We went to the end of the last summer to Edgeoya, a small island situated in approximately 70 km east of the island of Vestpitzbergen, main island of the archipelago.
The purpose of our mission to Edgeoya was to determine the approach which according to us, would allow the realization of oil researches in the best conditions of safety, efficiency and cost price.
We thus have, from each of the sites of landing we envisaged, studied more particularly the different possibilities of reaching, by ground way, the locations of drilling: by using first of all only the classical means, then by using less usual ways of penetration offered by the glaciers, before envisaging the " obvious " but expensive solution of the device transported by helicopter. In each of the cases, we have, so far as it was possible for us, realized our recognitions of detail by traveling on foot the portions of route, before recognized by helicopter and which could arouse important problems. This allowed us to reveal difficulties which we could not glimpse by simple air reconnaissance and to envisage the solutions to be brought to it. However, without the helicopter we would not have been able, by parking six on-the-spot days, to deliver a complete investigation: it besides got us a reassuring safety because the connection was always possible until Longycarbyen, where exists a suitable hospital.

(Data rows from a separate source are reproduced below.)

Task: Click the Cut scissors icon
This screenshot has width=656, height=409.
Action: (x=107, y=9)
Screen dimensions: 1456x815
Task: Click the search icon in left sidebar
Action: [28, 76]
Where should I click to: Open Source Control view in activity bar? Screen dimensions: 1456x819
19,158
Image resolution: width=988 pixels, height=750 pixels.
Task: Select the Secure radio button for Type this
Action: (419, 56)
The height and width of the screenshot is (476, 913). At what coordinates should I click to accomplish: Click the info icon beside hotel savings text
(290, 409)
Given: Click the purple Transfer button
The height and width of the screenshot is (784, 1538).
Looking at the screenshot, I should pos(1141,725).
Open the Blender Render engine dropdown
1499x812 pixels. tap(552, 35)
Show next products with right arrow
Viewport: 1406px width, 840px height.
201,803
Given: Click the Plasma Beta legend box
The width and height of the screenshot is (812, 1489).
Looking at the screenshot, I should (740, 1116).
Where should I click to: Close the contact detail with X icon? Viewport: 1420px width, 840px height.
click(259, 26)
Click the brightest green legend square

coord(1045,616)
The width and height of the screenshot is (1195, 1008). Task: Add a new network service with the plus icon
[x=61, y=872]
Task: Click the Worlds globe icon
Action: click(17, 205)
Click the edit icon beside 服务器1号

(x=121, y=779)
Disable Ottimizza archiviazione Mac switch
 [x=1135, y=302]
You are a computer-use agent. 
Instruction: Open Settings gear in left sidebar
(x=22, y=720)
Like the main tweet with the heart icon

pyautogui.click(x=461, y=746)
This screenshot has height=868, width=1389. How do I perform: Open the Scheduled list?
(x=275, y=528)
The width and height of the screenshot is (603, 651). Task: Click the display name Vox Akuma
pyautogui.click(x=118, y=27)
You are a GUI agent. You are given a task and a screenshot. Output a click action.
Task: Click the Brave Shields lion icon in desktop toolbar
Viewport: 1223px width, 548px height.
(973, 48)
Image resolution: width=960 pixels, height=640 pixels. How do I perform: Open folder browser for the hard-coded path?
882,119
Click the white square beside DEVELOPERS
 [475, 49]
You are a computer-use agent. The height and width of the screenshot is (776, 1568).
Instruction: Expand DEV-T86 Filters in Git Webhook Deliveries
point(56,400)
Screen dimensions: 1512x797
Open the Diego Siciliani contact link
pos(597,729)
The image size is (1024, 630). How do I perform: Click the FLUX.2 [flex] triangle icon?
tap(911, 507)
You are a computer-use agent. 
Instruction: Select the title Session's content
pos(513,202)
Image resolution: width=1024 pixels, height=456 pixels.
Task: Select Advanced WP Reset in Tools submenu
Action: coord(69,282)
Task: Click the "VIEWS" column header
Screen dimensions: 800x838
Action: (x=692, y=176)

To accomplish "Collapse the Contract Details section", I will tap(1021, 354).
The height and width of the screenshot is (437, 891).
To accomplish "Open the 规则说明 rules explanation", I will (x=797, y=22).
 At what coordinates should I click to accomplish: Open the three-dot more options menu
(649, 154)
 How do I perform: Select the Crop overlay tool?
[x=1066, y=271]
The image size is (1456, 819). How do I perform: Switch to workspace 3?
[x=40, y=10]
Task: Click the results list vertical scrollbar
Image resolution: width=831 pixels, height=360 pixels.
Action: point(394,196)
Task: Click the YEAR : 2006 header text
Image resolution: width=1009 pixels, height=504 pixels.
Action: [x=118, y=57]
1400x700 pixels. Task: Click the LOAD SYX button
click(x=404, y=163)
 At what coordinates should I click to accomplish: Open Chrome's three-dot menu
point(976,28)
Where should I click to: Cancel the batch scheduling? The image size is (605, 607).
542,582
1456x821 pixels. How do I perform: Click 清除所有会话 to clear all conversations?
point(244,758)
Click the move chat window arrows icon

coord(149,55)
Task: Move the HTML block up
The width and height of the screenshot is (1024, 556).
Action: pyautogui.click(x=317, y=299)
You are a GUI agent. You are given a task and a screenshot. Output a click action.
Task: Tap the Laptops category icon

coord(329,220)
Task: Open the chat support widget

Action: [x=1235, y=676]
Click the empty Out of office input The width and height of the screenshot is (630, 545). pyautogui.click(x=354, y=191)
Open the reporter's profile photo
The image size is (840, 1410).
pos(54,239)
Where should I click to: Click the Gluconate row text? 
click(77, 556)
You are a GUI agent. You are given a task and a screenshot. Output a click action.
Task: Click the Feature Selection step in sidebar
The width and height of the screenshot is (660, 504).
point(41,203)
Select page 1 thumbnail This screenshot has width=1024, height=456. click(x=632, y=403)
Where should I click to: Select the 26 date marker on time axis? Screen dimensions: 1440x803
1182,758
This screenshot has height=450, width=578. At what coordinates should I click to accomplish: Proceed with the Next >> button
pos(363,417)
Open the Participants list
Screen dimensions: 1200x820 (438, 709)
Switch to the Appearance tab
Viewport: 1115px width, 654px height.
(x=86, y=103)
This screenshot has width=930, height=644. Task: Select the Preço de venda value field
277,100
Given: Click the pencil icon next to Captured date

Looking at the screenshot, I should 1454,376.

We have on the other hand, and voluntarily, made evolve the team by interesting the participants of the mission in all the aspects of the problems - oceanographic, landing, base route, locations, etc. - without specializing them closely and by leaving them a very wide initiative. This allowed us to express a more objective opinion on the possible solutions and to make interesting observations on the behavior of the individuals.
It is indeed essential that the people chosen to participate in a campaign of this nature can support the constraints. We could indeed not neglect psychological problems which will become inevitably much more acute on the ground because of the particularly austere environment.
First of all, the geographical situation of Spitsbergen is unusual, On most maps, the distortion due to the classic representation of Mercator gives to the Spitsbergen a very false idea.
This archipelago which is only at 1 000 km of the pole has a surface of 62 500 km2, that is hardly one and a half time the size(greatness) of Switzerland, and the not ice-covered surface does not exceed(irritate) 35 000 km2.
Spitsbergen is only 430 km of Greenland and 200 km of the François-Joseph land. We do not really know if we have to consider it as a part of Europe, America or Asia. The Threshold of Nansen is the only front door of the oceans of the globe in the pond very closed by the Arctic ocean, and Spitsbergen is posted in this entry.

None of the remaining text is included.